Below, locate the line that contains "How do I perform: Select the 1МЕС". Repeat exactly from that line to the line that contains "Given: Click the User manual book icon", inclusive, leaving out the pictures.
((
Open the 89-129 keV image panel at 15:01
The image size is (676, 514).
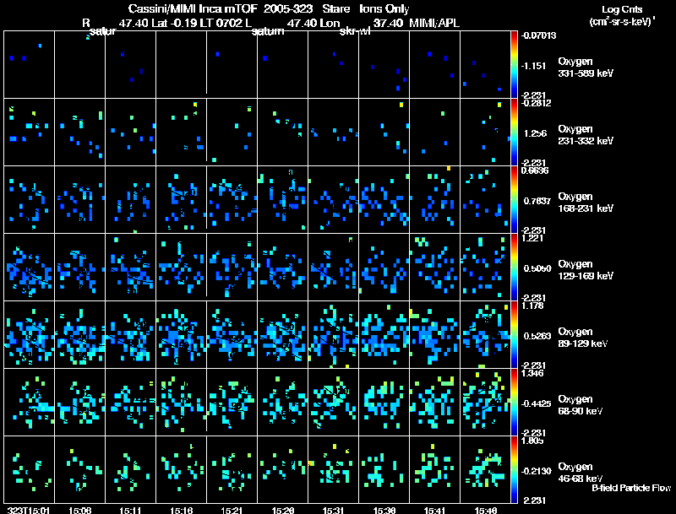(x=29, y=335)
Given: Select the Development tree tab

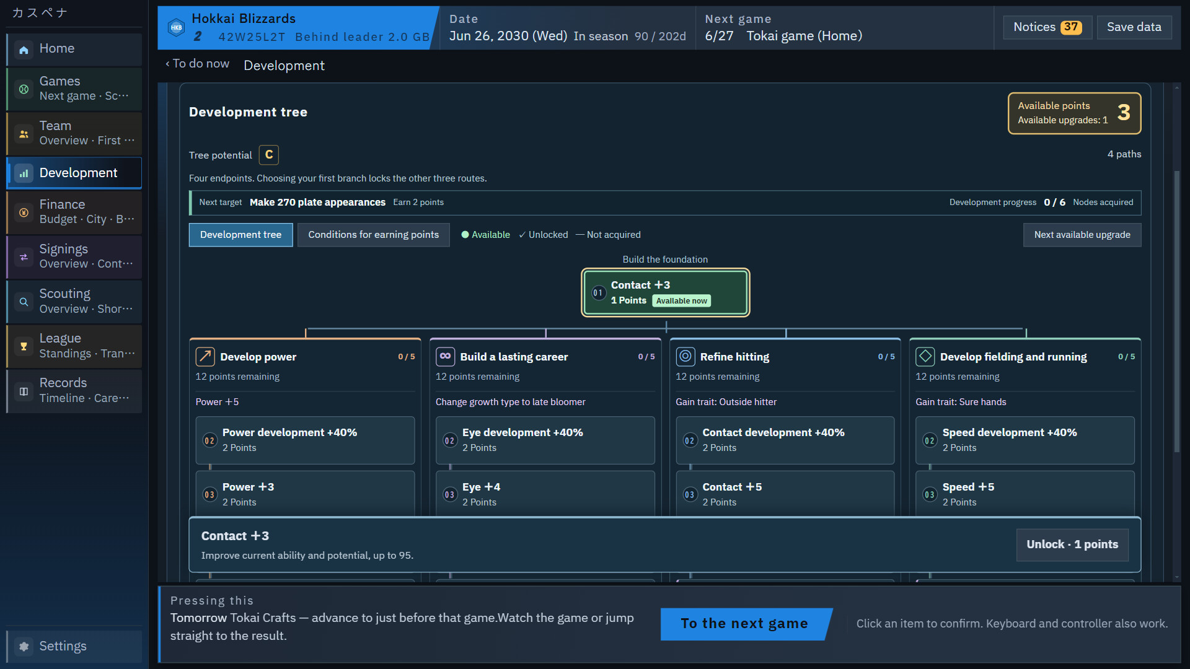Looking at the screenshot, I should [x=240, y=235].
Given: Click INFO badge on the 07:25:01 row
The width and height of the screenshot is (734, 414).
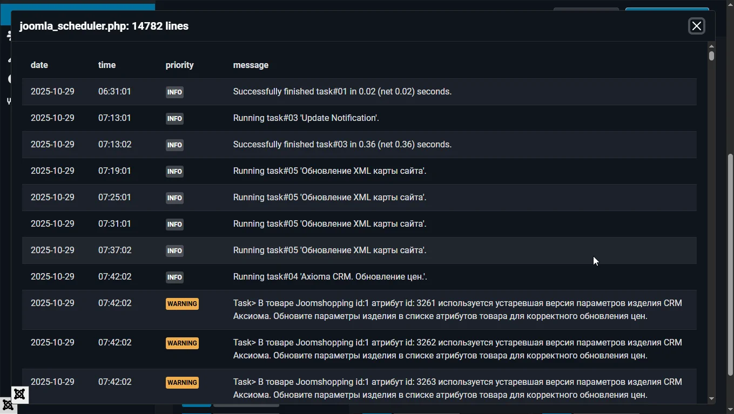Looking at the screenshot, I should tap(174, 198).
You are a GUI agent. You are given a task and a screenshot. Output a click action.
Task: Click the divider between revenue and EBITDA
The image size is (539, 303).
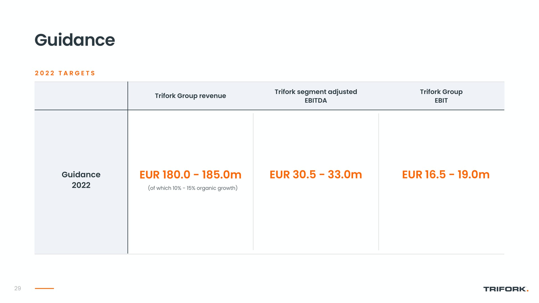[x=253, y=182]
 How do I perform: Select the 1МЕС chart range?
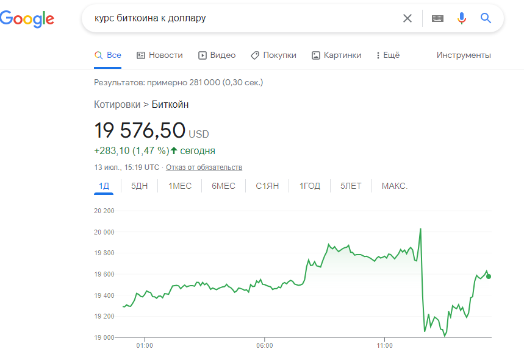tap(180, 186)
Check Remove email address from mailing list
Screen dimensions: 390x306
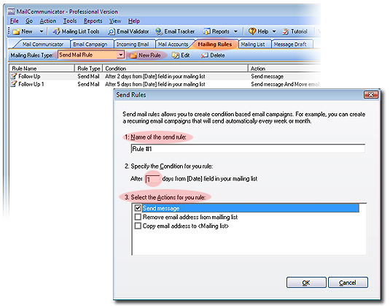138,217
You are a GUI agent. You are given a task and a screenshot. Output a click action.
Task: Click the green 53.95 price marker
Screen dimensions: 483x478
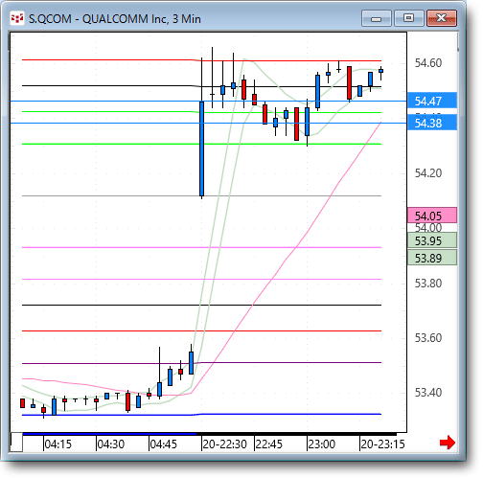coord(432,240)
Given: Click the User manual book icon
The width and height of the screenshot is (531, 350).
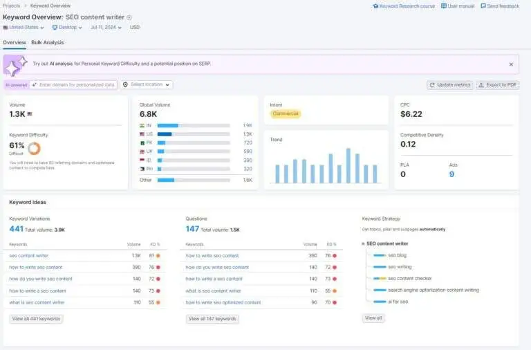Looking at the screenshot, I should [x=444, y=6].
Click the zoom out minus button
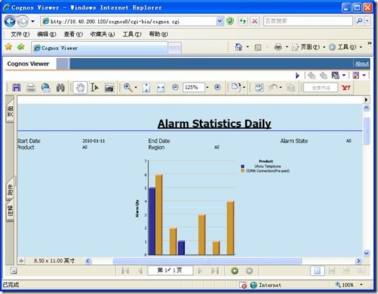378x294 pixels. 175,87
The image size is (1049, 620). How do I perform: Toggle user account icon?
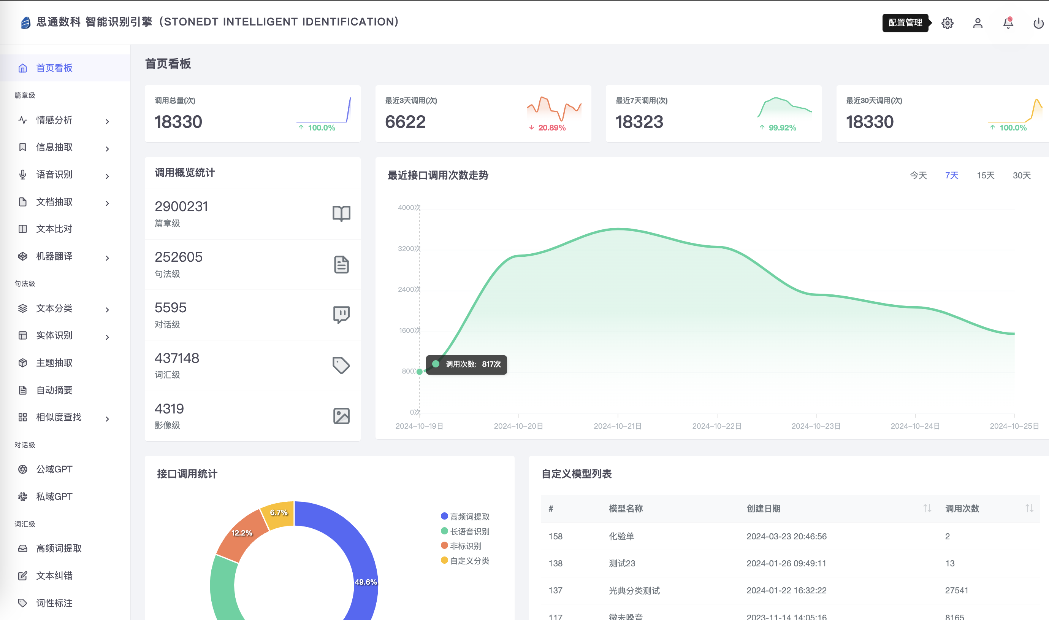pos(978,21)
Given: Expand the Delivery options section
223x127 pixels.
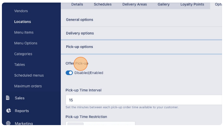Looking at the screenshot, I should (141, 33).
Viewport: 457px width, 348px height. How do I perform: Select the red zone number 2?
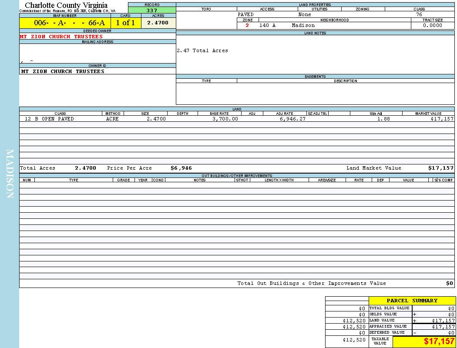coord(247,25)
))
EXERCISE RESULT:
 How do I perform: Select the 1МЕС chart range?
tap(180, 186)
Check Remove email address from mailing list
Screen dimensions: 390x306
138,217
You are a GUI agent. You are given a task and a screenshot. Output a click action.
Task: Click the green 53.95 price marker
Screen dimensions: 483x478
coord(432,240)
Given: Click the User manual book icon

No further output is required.